Data items
# # # # #

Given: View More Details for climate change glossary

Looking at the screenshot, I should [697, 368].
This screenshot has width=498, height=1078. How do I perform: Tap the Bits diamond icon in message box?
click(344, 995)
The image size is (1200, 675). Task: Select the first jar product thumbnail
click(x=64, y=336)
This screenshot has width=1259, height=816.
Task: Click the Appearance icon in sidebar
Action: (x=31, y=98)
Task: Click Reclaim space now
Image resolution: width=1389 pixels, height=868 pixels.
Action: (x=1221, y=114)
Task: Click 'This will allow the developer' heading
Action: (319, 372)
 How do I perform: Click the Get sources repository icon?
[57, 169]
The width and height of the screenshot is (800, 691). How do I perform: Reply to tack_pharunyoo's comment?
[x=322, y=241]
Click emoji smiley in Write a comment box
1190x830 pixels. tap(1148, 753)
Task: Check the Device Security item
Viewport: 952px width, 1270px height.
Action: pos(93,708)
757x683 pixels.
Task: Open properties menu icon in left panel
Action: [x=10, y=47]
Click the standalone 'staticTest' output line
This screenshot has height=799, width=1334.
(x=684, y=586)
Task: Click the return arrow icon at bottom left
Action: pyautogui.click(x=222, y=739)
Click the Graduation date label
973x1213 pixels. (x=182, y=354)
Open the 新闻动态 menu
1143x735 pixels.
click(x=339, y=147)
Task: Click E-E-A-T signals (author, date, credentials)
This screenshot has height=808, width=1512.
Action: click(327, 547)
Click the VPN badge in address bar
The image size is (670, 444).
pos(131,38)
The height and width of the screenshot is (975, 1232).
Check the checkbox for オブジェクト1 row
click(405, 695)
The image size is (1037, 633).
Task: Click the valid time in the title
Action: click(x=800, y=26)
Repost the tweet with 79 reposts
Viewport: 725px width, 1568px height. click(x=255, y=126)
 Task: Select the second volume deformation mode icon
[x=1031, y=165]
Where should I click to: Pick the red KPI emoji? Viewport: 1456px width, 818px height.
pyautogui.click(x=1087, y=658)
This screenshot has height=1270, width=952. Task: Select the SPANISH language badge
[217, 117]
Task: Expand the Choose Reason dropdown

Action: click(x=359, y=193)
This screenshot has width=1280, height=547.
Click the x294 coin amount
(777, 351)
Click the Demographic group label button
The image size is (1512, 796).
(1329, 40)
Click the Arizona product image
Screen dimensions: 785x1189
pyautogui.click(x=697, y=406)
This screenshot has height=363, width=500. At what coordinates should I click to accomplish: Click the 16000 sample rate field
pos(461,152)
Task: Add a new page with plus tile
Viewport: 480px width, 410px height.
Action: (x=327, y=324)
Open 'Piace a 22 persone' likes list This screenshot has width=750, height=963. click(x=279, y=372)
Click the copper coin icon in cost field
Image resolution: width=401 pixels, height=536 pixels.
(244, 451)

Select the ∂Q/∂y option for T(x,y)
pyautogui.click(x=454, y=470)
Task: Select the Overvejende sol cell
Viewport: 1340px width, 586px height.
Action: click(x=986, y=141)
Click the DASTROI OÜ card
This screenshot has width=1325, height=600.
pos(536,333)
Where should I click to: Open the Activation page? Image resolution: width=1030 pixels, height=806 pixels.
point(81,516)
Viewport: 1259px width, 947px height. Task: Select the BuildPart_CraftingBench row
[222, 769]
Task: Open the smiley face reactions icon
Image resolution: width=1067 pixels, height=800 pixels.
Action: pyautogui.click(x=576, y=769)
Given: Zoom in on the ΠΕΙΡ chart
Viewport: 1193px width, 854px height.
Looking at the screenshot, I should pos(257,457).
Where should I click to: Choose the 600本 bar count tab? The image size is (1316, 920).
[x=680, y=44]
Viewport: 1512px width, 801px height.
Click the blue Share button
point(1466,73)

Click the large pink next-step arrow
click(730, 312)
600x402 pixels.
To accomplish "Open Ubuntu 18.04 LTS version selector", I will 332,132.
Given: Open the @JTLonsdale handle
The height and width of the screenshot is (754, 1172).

# # # # #

The answer should hold exactly the lines running from the one with "Viewport: 1340px width, 586px height." to the final line of the data, both ends counted.

Viewport: 1340px width, 586px height.
Action: click(x=986, y=141)
Click the DASTROI OÜ card
This screenshot has width=1325, height=600.
pos(536,333)
Where should I click to: Open the Activation page? Image resolution: width=1030 pixels, height=806 pixels.
point(81,516)
Viewport: 1259px width, 947px height. Task: Select the BuildPart_CraftingBench row
[222, 769]
Task: Open the smiley face reactions icon
Image resolution: width=1067 pixels, height=800 pixels.
Action: pyautogui.click(x=576, y=769)
Given: Zoom in on the ΠΕΙΡ chart
Viewport: 1193px width, 854px height.
Looking at the screenshot, I should pos(257,457).
Where should I click to: Choose the 600本 bar count tab? The image size is (1316, 920).
[x=680, y=44]
Viewport: 1512px width, 801px height.
Click the blue Share button
point(1466,73)

Click the large pink next-step arrow
click(730, 312)
600x402 pixels.
To accomplish "Open Ubuntu 18.04 LTS version selector", I will 332,132.
Given: Open the @JTLonsdale handle
The height and width of the screenshot is (754, 1172).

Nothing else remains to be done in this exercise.